Chapitre 20 – Soulagement des âmes par la sainte Messe

Sainte Thérèse – Bernardin de Mendoza

Terminons ce que nous avons à dire sur la sainte messe, par le récit de sainte Thérèse, concernant Bernardin de Mendoza. Elle raconte ce fait dans son livre des Fondations, chapitre X.

Le jour des Trépassés, don Bernardin de Mendoza avait donné à sainte Thérèse une maison et un beau jardin, situés à Valladolid, pour y fonder un monastère en l’honneur de la Mère de Dieu. « Deux mois après, écrit la Sainte, ce gentilhomme tomba malade subitement et perdit tout d’un coup la parole; en sorte qu’il ne put se confesser, encore qu’il témoignât par signes le désir de le faire, et la vive contrition qu’il ressentait de ses péchés.

« Il ne tarda pas à mourir, loin de l’endroit où j’étais à cette époque; mais Notre-Seigneur me parla et me fit connaître qu’il était sauvé, quoiqu’il eût couru grand risque de ne pas l’être: la miséricorde de Dieu s’était étendue sur lui, à cause des dons qu’il avait faits au couvent de la Sainte-Vierge; toutefois son âme ne devait pas sortir du purgatoire avant que la première messe fût célébrée dans la nouvelle maison.

« Je ressentis si profondément les souffrances de cette âme, que, malgré mon vif désir d’achever dans le plus court délai la fondation de Tolède, je partis immédiatement pour Valladolid.

« Un jour que j’étais en prière à Médina del Campo, Notre-Seigneur me dit de me hâter; car l’âme de Mendoza était en proie aux plus vives souffrances. Je repartis donc sur-le-champ, bien que je n’y fusse pas préparée, et j’arrivai à Valladolid le jour de la fête de S. Laurent.

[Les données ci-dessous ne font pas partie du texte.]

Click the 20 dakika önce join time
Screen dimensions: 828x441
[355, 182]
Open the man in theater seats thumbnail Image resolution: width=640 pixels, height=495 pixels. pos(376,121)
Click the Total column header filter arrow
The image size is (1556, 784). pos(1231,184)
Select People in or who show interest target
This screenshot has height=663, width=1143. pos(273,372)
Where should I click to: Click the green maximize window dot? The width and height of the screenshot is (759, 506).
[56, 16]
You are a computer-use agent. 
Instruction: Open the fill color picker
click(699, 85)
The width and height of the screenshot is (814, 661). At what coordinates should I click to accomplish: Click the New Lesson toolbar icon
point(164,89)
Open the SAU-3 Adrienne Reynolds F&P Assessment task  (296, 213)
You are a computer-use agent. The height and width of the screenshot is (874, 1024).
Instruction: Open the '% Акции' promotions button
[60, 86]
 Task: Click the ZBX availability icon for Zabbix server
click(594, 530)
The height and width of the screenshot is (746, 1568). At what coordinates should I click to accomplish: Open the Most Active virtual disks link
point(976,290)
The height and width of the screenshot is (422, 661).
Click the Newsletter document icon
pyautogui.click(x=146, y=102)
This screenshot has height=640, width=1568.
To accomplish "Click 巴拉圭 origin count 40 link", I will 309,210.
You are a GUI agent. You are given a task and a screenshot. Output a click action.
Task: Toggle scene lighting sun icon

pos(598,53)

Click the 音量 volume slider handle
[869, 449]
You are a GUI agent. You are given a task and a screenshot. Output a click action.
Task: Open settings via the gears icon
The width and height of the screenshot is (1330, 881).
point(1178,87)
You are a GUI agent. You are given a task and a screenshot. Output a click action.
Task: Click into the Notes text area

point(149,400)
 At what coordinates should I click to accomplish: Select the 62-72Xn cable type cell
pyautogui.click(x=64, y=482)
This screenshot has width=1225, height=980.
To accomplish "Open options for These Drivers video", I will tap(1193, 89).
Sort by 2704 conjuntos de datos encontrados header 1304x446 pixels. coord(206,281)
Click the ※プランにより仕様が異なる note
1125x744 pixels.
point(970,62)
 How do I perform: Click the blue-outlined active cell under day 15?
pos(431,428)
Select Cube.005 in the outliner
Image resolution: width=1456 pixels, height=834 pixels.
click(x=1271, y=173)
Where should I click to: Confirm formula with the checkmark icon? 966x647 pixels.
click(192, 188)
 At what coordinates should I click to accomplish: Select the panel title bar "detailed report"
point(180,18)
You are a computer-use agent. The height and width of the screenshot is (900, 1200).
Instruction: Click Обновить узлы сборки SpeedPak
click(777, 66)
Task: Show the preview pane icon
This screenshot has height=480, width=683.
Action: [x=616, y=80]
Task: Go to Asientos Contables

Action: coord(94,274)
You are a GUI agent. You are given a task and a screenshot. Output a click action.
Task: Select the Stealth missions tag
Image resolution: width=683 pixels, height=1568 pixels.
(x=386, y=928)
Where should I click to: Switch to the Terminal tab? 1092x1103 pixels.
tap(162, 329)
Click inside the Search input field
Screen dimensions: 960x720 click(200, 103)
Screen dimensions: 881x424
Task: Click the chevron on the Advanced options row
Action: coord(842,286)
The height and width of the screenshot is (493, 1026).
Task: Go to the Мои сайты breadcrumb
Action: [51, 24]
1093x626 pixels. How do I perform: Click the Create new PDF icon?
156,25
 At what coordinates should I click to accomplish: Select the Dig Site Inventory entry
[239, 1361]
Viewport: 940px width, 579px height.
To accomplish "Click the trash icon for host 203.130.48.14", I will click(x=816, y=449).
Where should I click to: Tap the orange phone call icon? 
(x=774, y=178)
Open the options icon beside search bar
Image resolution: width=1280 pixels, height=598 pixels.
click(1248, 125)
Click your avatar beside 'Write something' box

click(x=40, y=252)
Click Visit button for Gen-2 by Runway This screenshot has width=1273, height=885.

« Aussitôt j’appelai des maçons pour élever sans tarder les murs de clôture; mais comme cela devait prendre beaucoup de temps, je demandai au Seigneur Évêque, l’autorisation de faire une chapelle provisoire à l’usage des sœurs qui m’avaient accompagné. L’ayant obtenue, j’y fis célébrer la messe; et, à la communion, au moment où je quittai ma place pour m’approcher de la sainte Table, je vis notre bienfaiteur, qui, les mains jointes et le visage resplendissant, me remerciait de ce que j’avais fait pour le tirer du purgatoire. Je le vis ensuite monter plein de gloire au ciel. Je fus d’autant plus joyeuse que je n’osais espérer un tel succès. Car, bien que Notre-Seigneur m’eût révélé que la délivrance de cette âme suivrait la première messe célébrée dans la maison, je pensais que cela devait s’entendre de la première messe, où le Saint-Sacrement serait renfermé dans le tabernacle. »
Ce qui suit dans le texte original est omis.